Listing from a dataset:
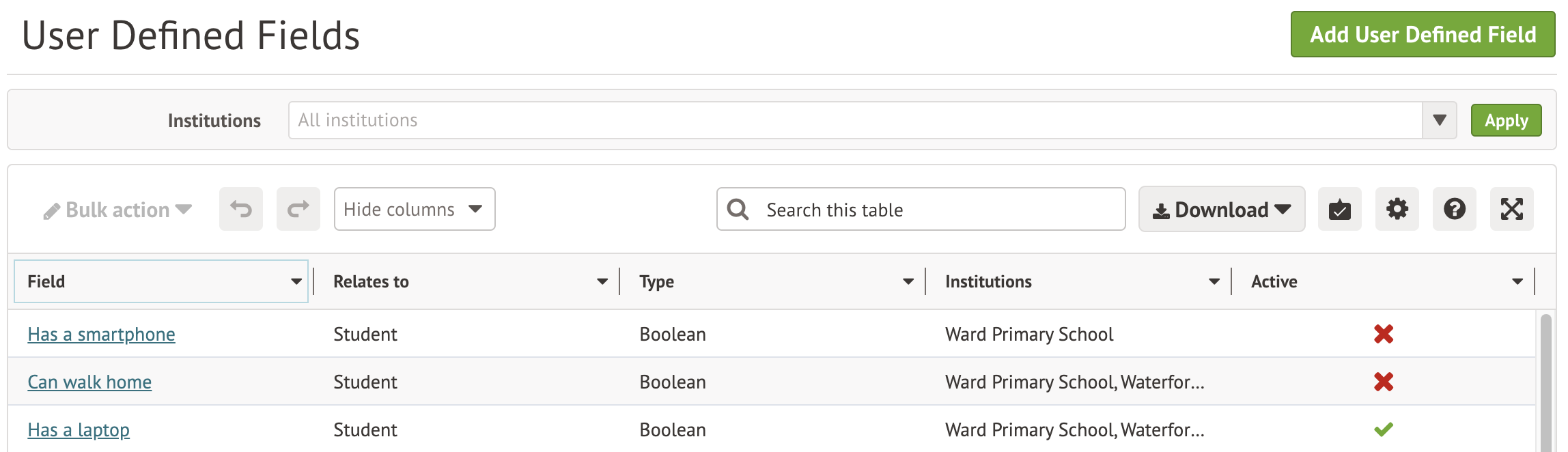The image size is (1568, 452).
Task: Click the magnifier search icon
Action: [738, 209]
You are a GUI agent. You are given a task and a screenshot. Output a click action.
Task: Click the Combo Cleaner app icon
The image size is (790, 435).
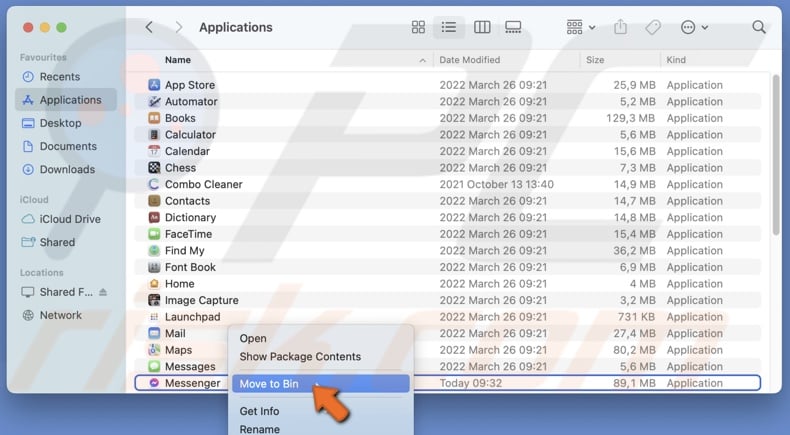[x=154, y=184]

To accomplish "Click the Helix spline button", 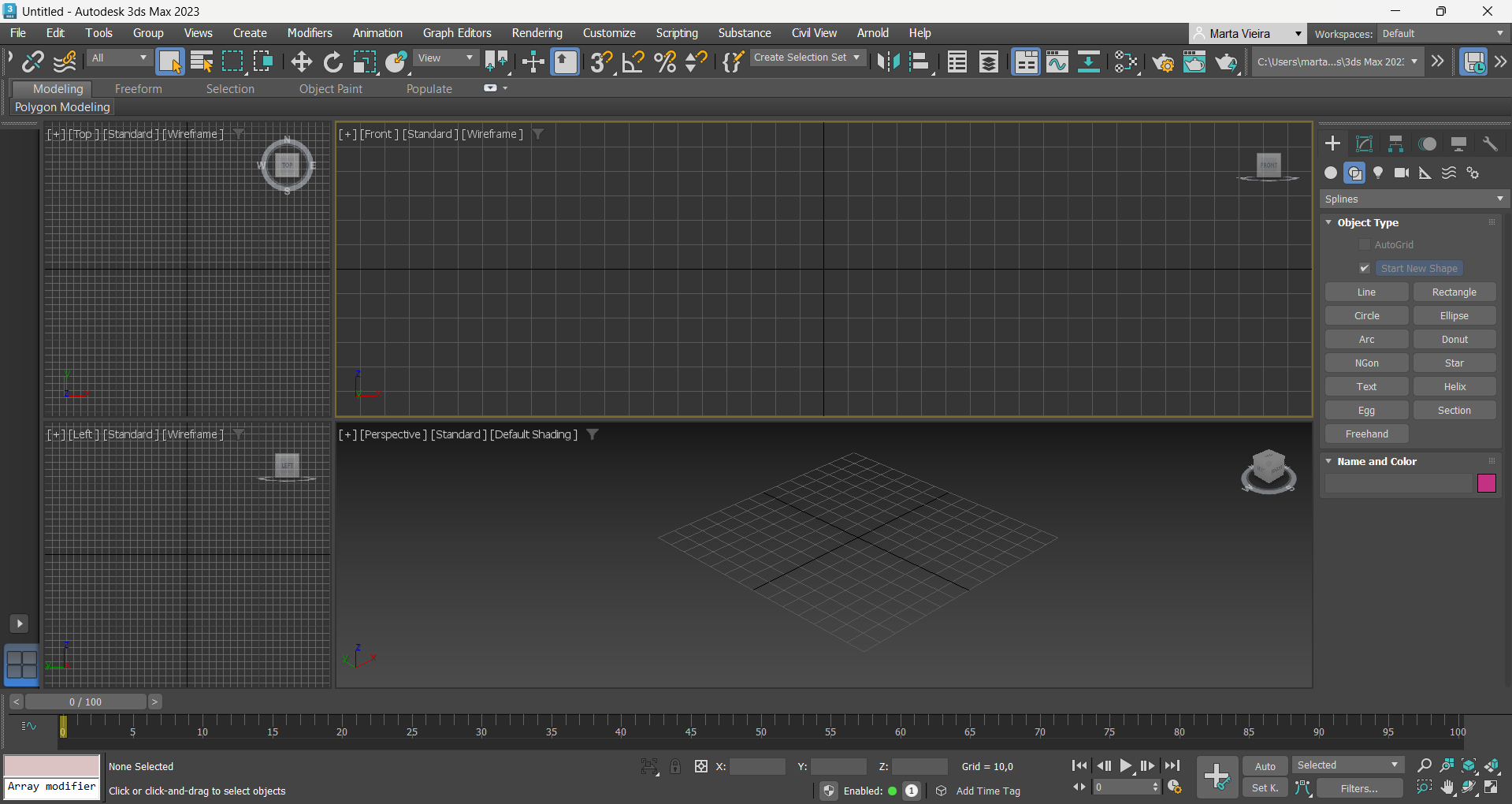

Exercise brief -
Copy out every line of the listing above word for word. Leave out the pictures.

Answer for this exercise -
The image size is (1568, 452).
Task: Click the magnifier search icon
Action: [738, 209]
You are a GUI agent. You are given a task and a screenshot. Output a click action.
Task: Click the Combo Cleaner app icon
The image size is (790, 435).
[x=154, y=184]

To accomplish "Click the Helix spline button", 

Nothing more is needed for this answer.